As Skopje hosts a Ministerial Conference on demographic changes, CRPM contributes to the discussion with new evidence from the research paper “Historical and Prospective Dimensions of Aging in the Western Balkans.” The paper, prepared by CRPM researchers and published as an French Development Agency’s (AFD) Research Paper, examines demographic transition, ageing and socio-economic transformation in Albania, Bosnia and Herzegovina, and North Macedonia. It addresses a key policy gap in the region: the need to connect low fertility, out-migration and population ageing with fiscal sustainability, social protection, labour markets, care systems and development planning.
The message of the paper is clear: demographic change in the Western Balkans is not a distant future scenario. It is already reshaping societies, economies and public finances. The region is experiencing population decline driven by low fertility, ageing and emigration. Since 2021, the countries of the Western Balkans have recorded more deaths than births, while continued out-migration of young and working-age people further reduces the labour force and accelerates ageing.
For N. Macedonia and the wider region, this has direct implications for policy. A smaller working-age population affects productivity, economic growth and the financing of social systems. An ageing population increases pressure on health care, long-term care and pension systems. Rural and smaller municipalities are particularly exposed, as depopulation weakens local tax bases, reduces service provision and reinforces migration toward larger cities or abroad.
The paper also underlines that demographic policy cannot be reduced to measures encouraging childbirth. Low fertility is linked to wider social and economic conditions: insecurity in the labour market, housing challenges, delayed family formation, migration opportunities, gender inequalities and insufficient support for care. Therefore, effective responses must be integrated across employment, education, housing, health, social protection, local development and gender equality policies.

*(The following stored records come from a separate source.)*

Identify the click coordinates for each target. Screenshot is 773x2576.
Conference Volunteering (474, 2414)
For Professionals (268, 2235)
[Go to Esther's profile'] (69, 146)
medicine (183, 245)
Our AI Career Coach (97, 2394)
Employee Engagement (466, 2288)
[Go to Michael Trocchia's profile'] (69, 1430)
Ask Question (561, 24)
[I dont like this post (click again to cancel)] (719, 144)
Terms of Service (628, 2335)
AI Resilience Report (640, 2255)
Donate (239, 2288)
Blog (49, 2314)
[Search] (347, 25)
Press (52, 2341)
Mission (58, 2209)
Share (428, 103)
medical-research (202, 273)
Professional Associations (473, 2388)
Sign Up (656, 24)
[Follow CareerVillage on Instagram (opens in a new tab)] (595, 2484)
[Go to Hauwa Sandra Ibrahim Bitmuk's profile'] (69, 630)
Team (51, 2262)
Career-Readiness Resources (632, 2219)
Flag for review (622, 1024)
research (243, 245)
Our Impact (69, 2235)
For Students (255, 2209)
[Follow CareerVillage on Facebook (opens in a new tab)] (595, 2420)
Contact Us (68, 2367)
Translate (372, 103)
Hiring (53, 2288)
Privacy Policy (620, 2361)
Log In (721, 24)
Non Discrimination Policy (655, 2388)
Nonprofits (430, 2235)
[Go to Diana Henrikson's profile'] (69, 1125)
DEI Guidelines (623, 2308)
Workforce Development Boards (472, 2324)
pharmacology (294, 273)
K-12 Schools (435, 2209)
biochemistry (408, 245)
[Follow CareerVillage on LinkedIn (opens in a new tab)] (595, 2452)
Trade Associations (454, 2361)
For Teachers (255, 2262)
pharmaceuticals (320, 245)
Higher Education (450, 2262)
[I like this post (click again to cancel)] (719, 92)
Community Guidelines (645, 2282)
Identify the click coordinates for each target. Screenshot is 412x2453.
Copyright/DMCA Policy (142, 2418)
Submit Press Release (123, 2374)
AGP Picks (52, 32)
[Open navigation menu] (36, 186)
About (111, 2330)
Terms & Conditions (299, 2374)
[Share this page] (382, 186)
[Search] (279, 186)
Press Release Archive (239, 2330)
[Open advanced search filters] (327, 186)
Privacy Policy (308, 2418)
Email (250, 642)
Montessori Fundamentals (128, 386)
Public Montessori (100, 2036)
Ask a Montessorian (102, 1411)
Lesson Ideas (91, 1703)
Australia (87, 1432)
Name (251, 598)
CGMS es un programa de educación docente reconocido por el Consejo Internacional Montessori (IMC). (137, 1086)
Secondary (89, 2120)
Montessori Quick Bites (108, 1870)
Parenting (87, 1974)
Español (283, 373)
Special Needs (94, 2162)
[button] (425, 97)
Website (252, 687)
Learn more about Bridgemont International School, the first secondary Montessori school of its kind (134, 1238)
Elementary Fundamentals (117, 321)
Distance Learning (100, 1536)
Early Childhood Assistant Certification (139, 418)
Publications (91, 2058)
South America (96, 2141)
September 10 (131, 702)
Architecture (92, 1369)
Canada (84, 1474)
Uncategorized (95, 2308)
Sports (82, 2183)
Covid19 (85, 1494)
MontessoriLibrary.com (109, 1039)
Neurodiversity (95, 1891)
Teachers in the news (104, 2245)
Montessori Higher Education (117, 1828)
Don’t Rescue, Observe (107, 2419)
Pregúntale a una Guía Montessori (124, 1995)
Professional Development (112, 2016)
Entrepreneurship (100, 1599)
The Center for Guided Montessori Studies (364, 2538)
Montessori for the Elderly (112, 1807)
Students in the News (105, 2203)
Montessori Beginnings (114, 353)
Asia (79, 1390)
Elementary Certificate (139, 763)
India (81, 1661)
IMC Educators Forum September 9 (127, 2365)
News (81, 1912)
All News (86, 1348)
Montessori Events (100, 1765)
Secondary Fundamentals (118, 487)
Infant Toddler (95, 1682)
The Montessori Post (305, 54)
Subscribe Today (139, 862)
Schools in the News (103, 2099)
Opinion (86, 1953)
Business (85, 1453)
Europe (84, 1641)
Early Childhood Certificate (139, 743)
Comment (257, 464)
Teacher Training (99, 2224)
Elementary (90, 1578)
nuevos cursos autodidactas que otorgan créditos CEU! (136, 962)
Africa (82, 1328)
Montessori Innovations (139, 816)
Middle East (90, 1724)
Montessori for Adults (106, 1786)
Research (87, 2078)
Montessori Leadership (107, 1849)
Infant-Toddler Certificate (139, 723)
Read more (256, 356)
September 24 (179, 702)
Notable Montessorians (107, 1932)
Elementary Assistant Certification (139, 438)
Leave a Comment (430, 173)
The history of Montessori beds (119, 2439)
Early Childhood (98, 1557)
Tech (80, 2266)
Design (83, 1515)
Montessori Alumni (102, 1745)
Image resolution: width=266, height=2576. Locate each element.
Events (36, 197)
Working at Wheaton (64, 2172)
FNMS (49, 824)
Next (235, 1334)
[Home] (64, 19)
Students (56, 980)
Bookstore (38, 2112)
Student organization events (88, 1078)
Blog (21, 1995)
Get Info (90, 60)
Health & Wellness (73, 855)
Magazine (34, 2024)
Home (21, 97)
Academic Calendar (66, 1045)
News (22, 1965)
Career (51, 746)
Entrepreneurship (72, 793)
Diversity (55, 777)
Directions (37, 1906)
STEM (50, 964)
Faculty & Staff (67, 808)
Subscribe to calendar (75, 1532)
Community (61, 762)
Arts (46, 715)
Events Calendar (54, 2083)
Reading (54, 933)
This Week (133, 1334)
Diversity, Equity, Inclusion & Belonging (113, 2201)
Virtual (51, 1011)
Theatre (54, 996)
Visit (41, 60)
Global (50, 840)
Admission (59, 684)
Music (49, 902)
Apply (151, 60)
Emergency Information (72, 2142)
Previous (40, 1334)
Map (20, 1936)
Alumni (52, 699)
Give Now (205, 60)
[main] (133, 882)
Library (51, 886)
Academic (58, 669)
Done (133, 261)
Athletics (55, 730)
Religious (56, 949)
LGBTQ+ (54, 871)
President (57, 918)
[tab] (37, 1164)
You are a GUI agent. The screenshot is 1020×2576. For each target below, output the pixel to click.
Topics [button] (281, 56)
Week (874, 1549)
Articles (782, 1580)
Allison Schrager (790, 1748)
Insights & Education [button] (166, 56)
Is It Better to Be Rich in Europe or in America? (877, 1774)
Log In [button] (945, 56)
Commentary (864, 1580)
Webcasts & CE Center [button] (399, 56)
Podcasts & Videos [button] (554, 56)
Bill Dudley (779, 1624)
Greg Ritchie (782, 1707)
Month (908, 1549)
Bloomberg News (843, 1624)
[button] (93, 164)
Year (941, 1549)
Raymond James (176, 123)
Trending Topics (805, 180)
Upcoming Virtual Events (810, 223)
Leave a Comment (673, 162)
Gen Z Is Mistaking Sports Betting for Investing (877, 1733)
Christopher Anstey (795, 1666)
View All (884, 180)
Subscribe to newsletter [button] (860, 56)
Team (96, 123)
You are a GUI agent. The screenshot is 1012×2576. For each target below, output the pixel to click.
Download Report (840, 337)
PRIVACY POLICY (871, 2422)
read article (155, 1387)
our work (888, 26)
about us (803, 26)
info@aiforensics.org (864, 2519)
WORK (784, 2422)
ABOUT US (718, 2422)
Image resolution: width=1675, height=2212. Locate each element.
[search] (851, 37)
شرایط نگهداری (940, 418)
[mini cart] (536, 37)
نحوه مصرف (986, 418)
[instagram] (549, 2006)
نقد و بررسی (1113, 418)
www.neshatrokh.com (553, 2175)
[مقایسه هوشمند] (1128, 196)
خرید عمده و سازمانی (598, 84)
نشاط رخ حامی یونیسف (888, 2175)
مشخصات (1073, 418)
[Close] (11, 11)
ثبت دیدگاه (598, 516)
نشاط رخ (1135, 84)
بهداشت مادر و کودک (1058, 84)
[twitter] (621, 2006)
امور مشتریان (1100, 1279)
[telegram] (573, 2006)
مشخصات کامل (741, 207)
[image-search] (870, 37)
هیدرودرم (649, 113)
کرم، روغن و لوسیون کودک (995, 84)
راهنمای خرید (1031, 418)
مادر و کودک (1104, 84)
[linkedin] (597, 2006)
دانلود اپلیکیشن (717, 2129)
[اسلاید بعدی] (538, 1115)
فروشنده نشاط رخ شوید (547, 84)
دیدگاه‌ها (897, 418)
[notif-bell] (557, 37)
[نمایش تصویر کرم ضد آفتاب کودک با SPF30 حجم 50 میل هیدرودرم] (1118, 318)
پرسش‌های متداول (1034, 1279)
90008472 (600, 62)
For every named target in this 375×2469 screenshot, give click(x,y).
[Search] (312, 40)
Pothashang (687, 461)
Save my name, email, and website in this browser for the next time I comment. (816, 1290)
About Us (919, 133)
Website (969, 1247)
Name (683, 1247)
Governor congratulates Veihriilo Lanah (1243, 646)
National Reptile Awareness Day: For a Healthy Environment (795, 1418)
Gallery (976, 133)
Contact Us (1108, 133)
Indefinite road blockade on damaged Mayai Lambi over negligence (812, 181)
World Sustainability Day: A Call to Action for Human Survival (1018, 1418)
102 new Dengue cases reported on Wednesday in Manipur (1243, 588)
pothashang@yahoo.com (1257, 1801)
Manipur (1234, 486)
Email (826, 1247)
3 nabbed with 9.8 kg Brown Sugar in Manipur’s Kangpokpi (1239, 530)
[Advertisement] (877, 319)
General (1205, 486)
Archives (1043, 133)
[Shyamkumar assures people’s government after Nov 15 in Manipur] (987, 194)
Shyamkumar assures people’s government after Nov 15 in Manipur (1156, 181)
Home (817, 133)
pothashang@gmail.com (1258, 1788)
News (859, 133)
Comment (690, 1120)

A particularly important finding is the gender dimension of demographic resilience. The Western Balkans continue to have lower female labour market participation than the EU average, while women carry a disproportionate share of unpaid care and household work. This limits women’s economic independence and reduces the region’s available labour potential. Any serious demographic strategy must therefore invest in care services, active labour market policies, work-life balance measures and gender-responsive budgeting.

CRPM’s contribution to the Ministerial Conference is a call for evidence-based, forward-looking policy. Ageing should not be framed only as a burden. Longer life expectancy is also a social achievement. The real challenge is whether institutions can adapt quickly enough: by building sustainable pension systems, accessible long-term care, healthier ageing, more inclusive labour markets, and local development models that respond to demographic realities.
Demographic change is a governance issue. It requires better data, more accurate population projections, stronger coordination across ministries and municipalities, and fiscal planning that anticipates future needs. For countries on the path toward EU accession, demographic resilience must become part of the reform agenda: not only as a social policy concern, but as a foundation for economic convergence, social cohesion and sustainable development.
CRPM will continue to support public debate with research that connects demographic trends to policy choices. The future of the Western Balkans will depend not only on how many people live in the region, but on whether institutions can create conditions for people to live, work, care and age with dignity.